__Task requirements__:
Take the material below and extract the lines from the one with "Given: Select the" through the one with "The width and height of the screenshot is (803, 340).", word for word, without pictures.

----

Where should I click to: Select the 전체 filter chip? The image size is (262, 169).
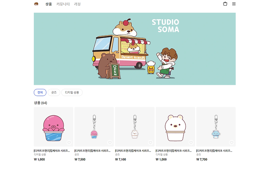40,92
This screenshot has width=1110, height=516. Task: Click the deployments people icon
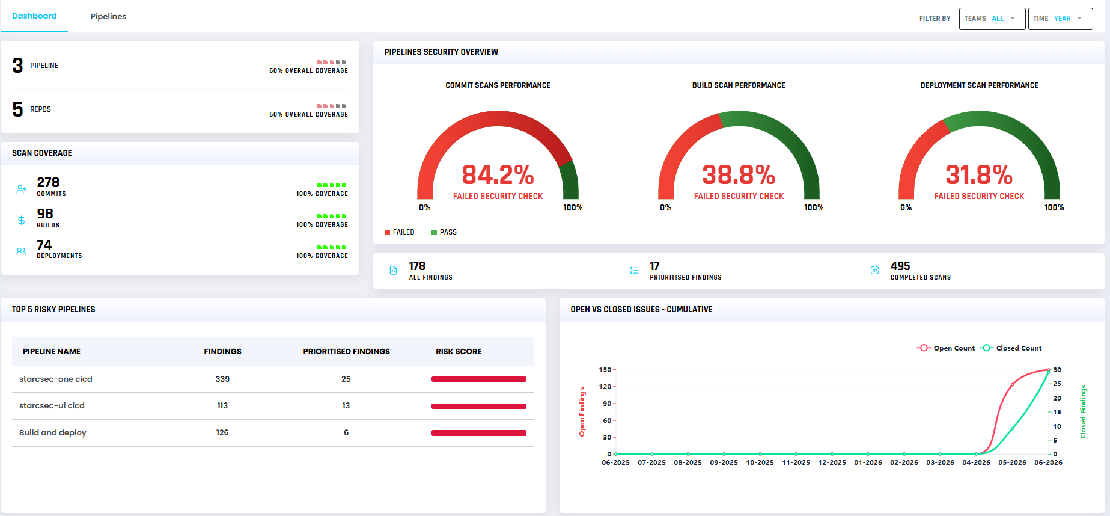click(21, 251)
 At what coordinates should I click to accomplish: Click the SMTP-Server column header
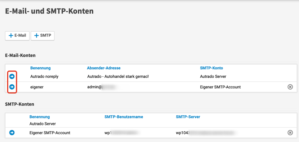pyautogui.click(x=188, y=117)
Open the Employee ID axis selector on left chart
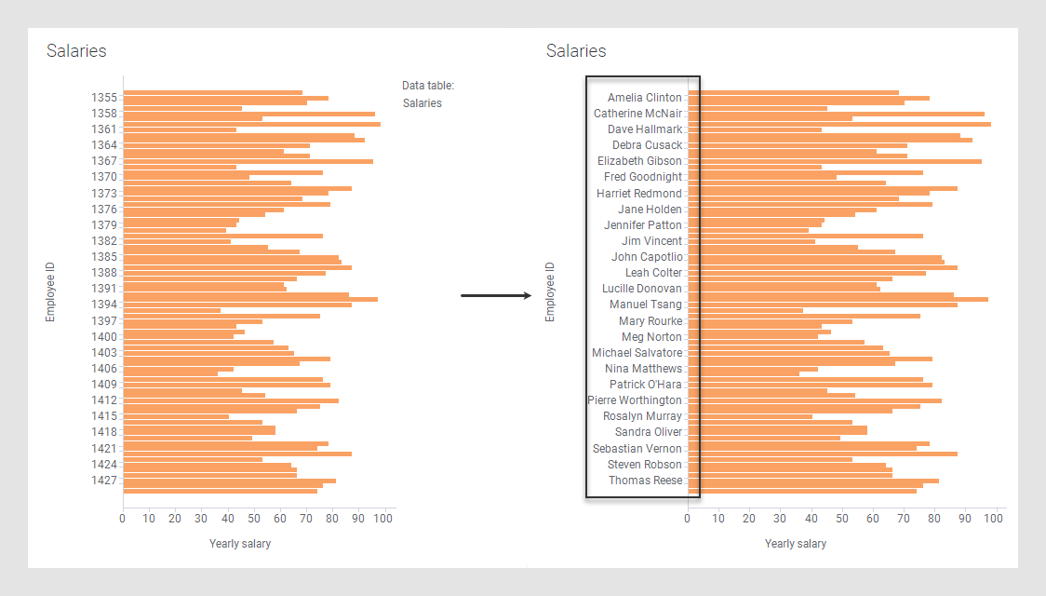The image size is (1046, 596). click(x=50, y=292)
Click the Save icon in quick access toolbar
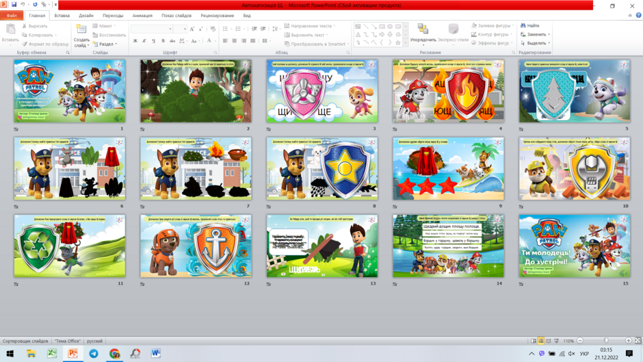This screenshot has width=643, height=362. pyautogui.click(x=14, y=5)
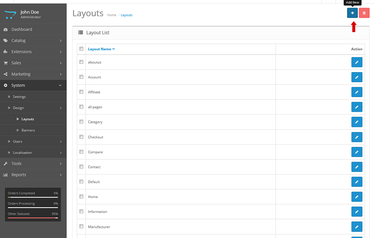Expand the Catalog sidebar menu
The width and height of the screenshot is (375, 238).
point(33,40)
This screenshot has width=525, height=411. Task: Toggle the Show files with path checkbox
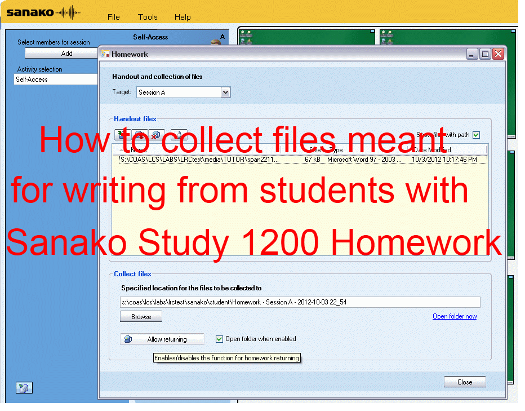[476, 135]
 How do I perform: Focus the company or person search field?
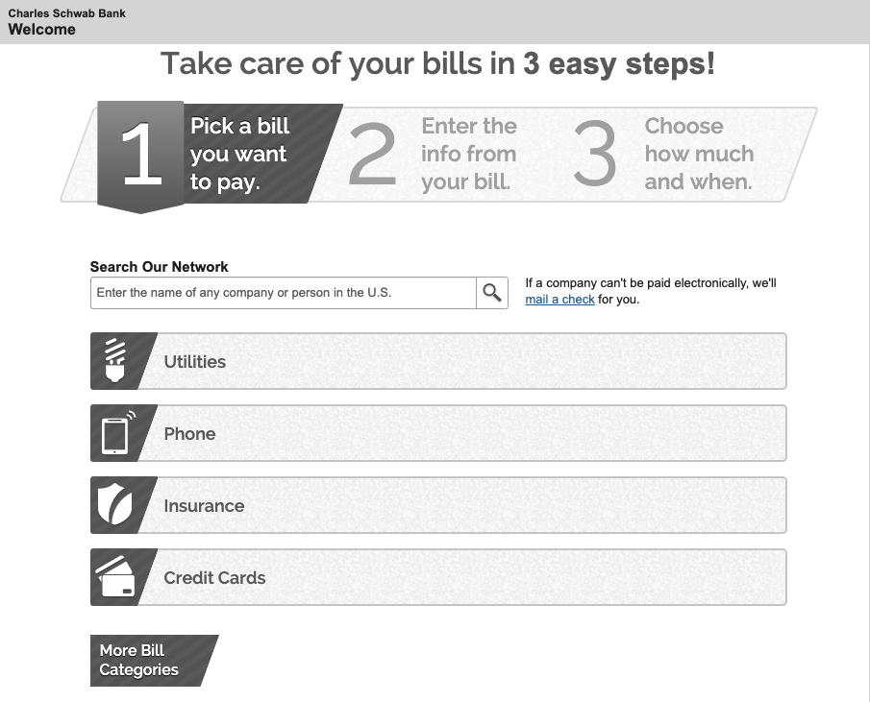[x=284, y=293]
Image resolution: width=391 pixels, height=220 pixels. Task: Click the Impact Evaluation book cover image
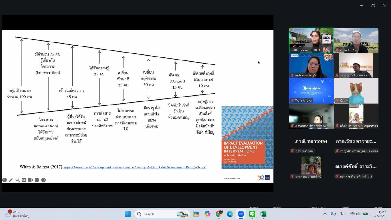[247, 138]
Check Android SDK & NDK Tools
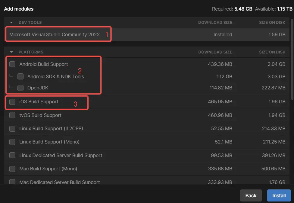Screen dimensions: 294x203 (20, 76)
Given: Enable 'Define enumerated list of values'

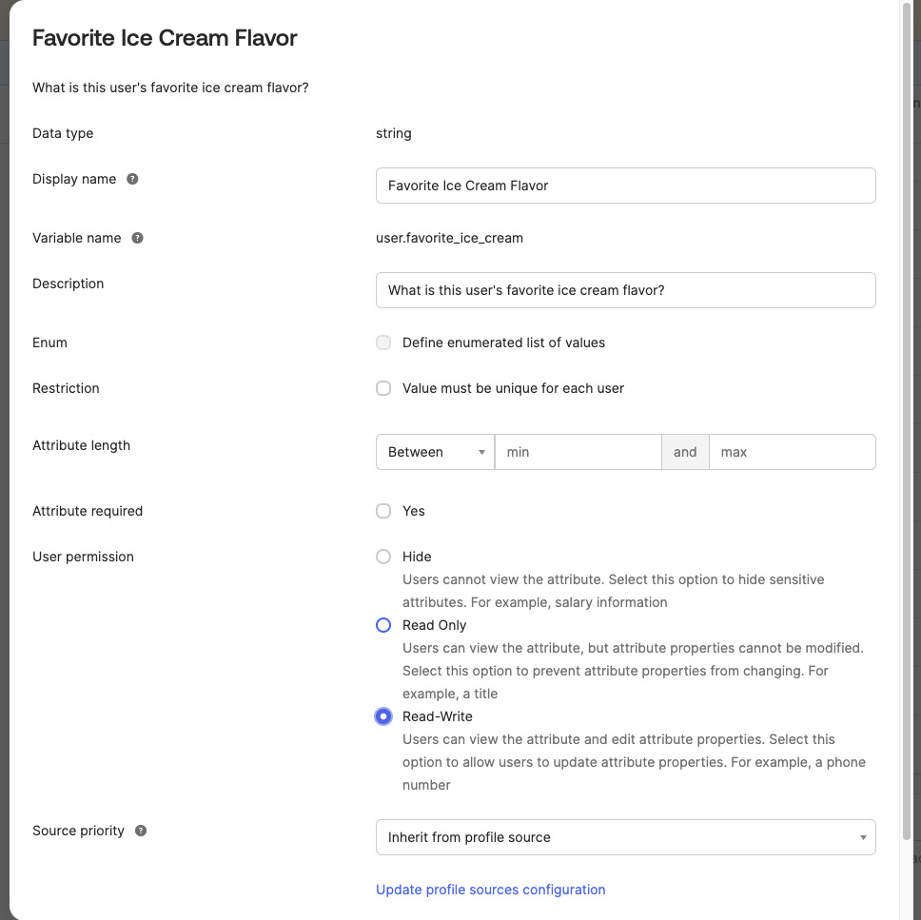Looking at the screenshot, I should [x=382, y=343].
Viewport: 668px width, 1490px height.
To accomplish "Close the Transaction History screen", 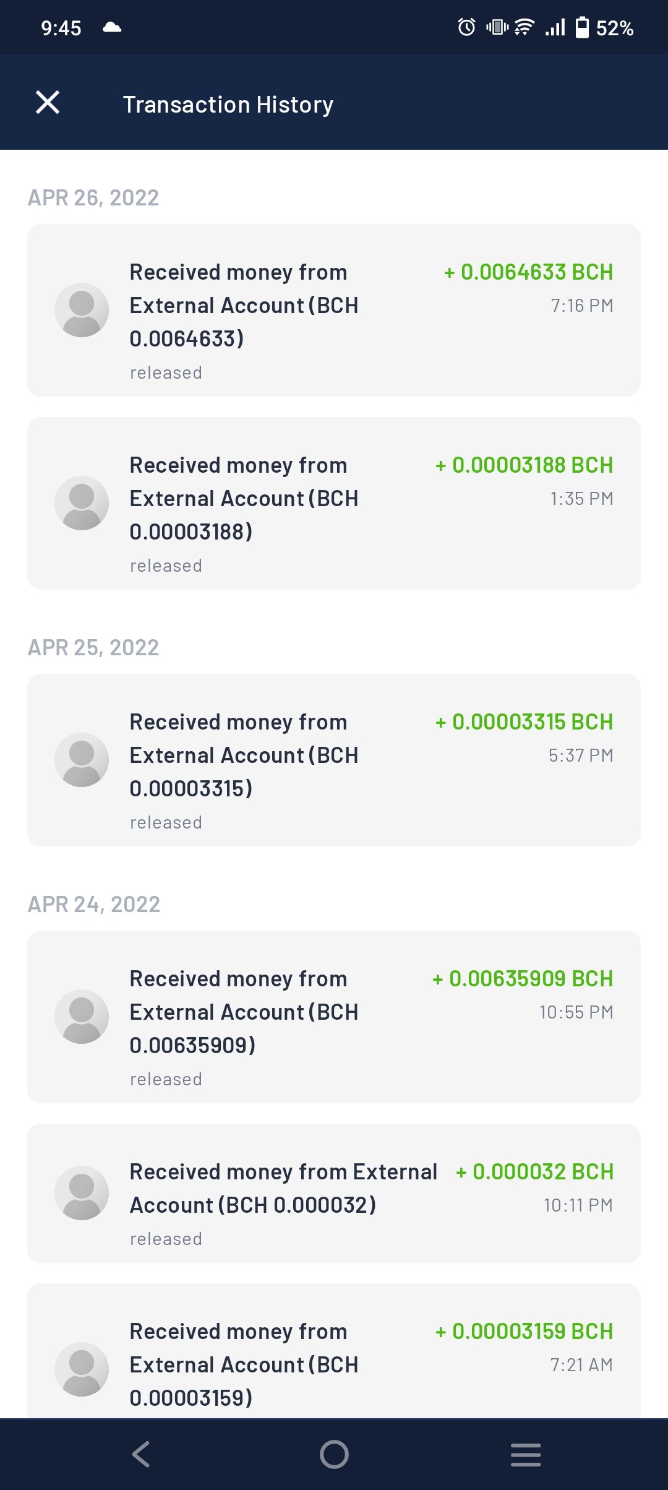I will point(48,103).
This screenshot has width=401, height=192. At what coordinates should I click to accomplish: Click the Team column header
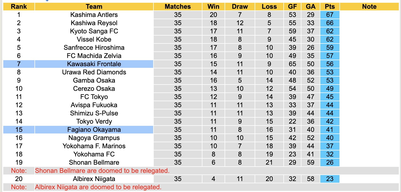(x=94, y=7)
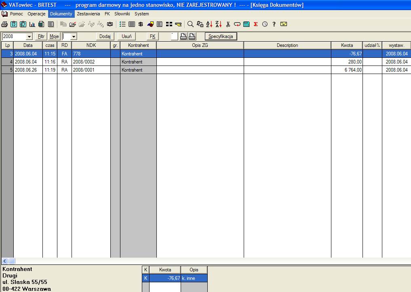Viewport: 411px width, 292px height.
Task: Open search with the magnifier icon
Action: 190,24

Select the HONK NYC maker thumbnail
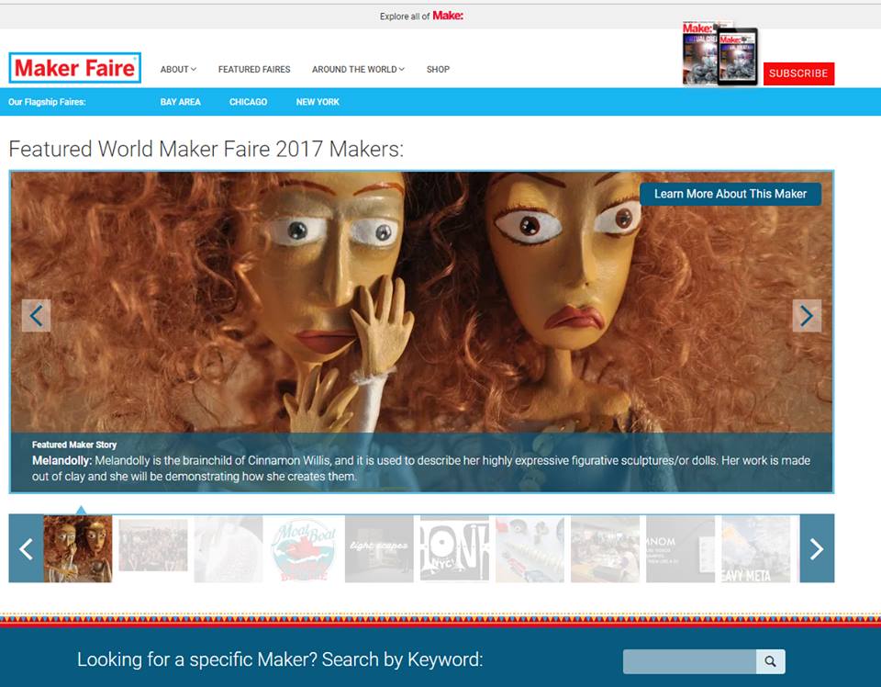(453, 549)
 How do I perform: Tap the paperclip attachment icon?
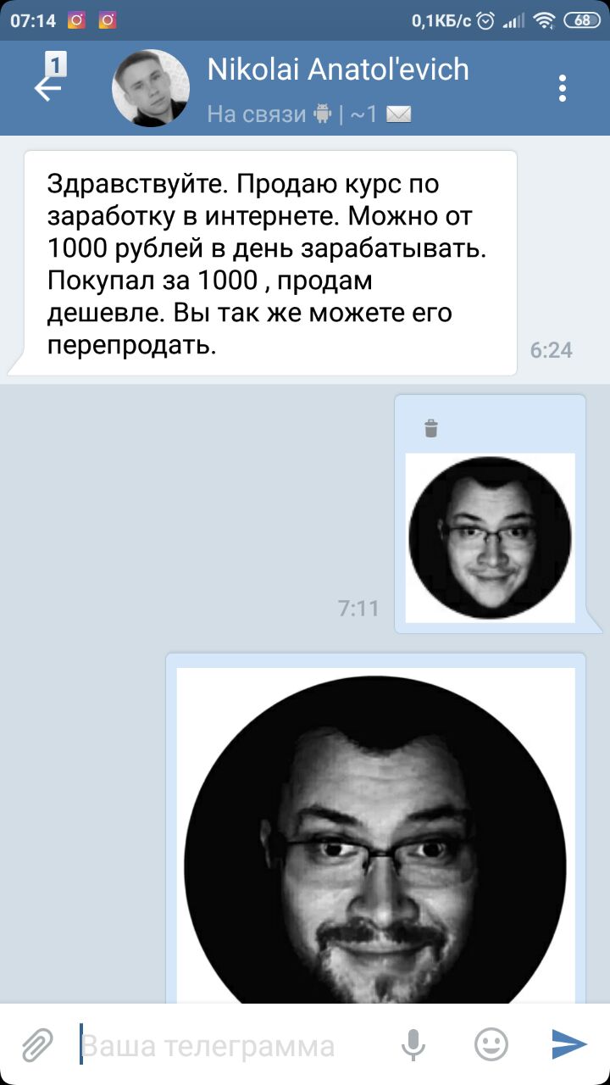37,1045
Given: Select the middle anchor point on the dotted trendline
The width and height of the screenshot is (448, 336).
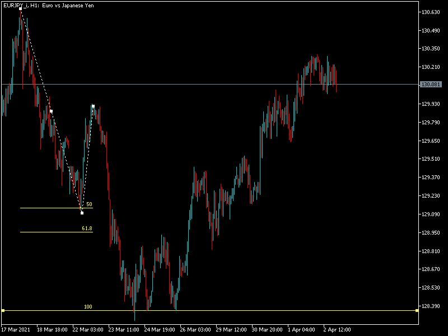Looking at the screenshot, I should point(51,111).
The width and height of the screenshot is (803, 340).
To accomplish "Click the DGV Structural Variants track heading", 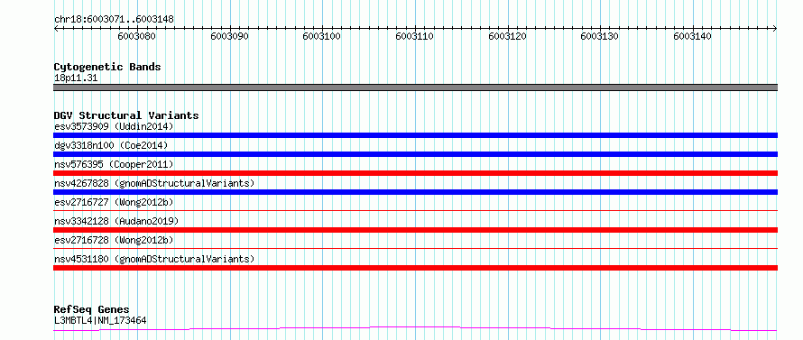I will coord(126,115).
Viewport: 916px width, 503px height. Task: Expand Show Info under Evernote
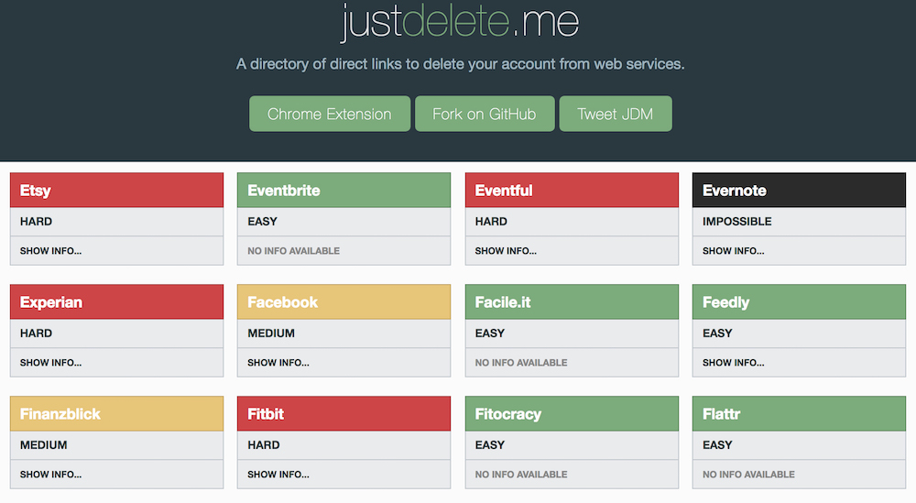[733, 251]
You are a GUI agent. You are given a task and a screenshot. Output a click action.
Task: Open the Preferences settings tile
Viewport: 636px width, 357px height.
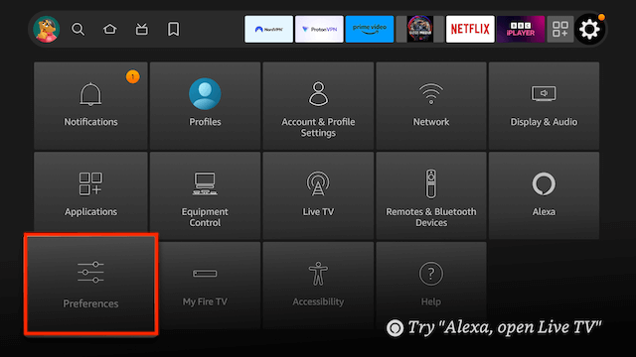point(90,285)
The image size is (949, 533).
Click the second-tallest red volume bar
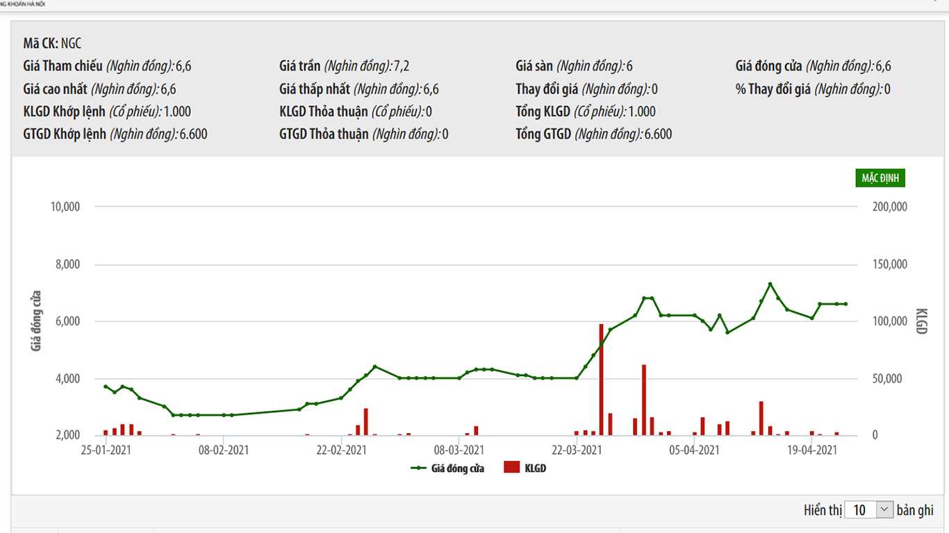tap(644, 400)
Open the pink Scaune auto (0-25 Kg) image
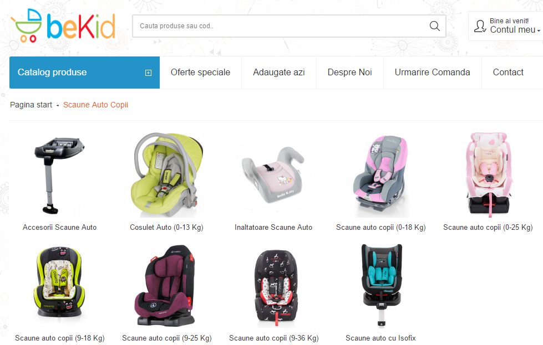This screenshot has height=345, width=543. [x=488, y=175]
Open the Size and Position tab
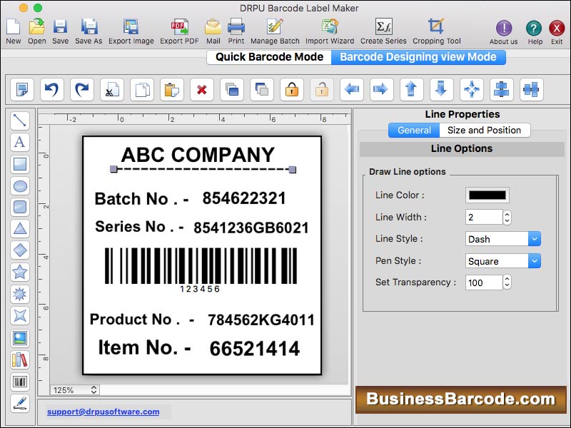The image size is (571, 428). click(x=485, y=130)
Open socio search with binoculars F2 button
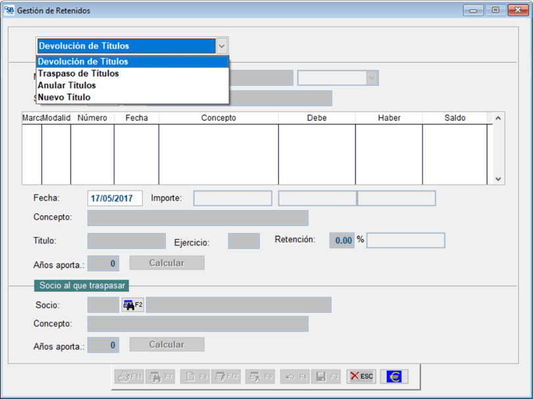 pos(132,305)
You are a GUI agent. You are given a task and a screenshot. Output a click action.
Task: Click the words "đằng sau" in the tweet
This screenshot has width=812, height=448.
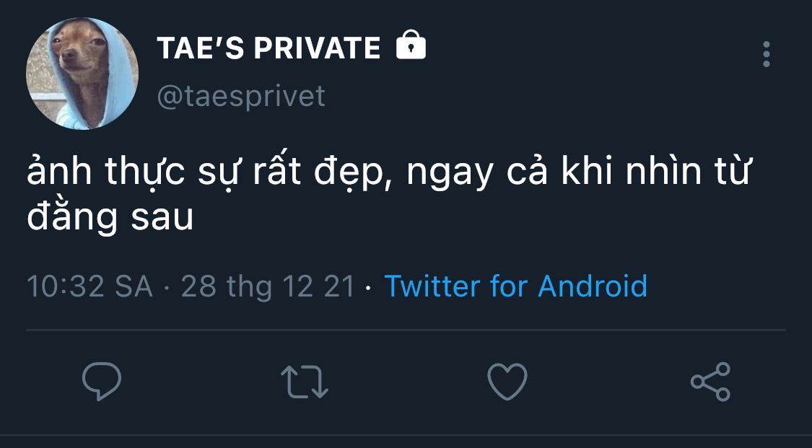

----

__Task response__:
Given: Select the middle anchor point on the dotted trendline
The width and height of the screenshot is (448, 336).
Looking at the screenshot, I should point(51,111).
The width and height of the screenshot is (803, 340).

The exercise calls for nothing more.